Endocyclic versus Exocyclic Mechanisms for Methyl Migration in Protonated N,N′-Dimethylpropane-1,3-diamine

Abstract

A recent paper has suggested that an endocyclic methyl transfer pathway occurs in competition with methylamine loss for protonated N,N-dimethylpropane-1,3-diamine under conditions of low-energy collision induced dissociation [X. Zhang, S. Yao and Y. Guo, Int. J. Mass Spectrom. 214, 277 (2008)]. However, such endocyclic methyl transfers appear to be unprecedented in the gas phase. Therefore, in order to gain additional insights into the competition between methylamine loss and methyl transfer in this system, DFT calculations were performed at the B3LYP/6-311+G(d,p) level of theory for a number of competing mechanisms. Three mechanisms were considered for loss of methylamine: (i) a 1,2-elimination reaction to give N-methylallylamine (TS = 276.7 kJ mol−1); (ii) a neighbouring group reaction to give N-methylazitidine (TS = 146.4 kJ mol−1); and (iii) a 1,3-hydride shift to give N-methyl-1-propylimine (TS = 248.5 kJ mol−1). Accordingly, the neighbouring group pathway is expected to be kinetically favoured and dominate under conditions of low-energy collision-induced dissociation.

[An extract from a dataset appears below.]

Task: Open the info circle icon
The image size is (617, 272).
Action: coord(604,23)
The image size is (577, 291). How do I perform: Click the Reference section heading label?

Similarly, three different mechanisms were considered for intramolecular methyl transfer: (i) the previously proposed endocyclic reaction involving backside attack with inversion of configuration (TS = 252.3 kJ mol−1); (ii) the previously proposed endocyclic reaction involving frontside attack with retention of configuration (TS = 272.4 kJ mol−1); (iii) a multi-step mechanism which combines the neighbouring group pathway for methylamine loss and combinations of SN2 and proton transfer reactions within a series of ion–molecule complexes (highest TS = 201.7 kJ mol−1). These results suggest that the alternative pathway proposed here for methyl transfer should be preferred under conditions of low energy collision-induced dissociation.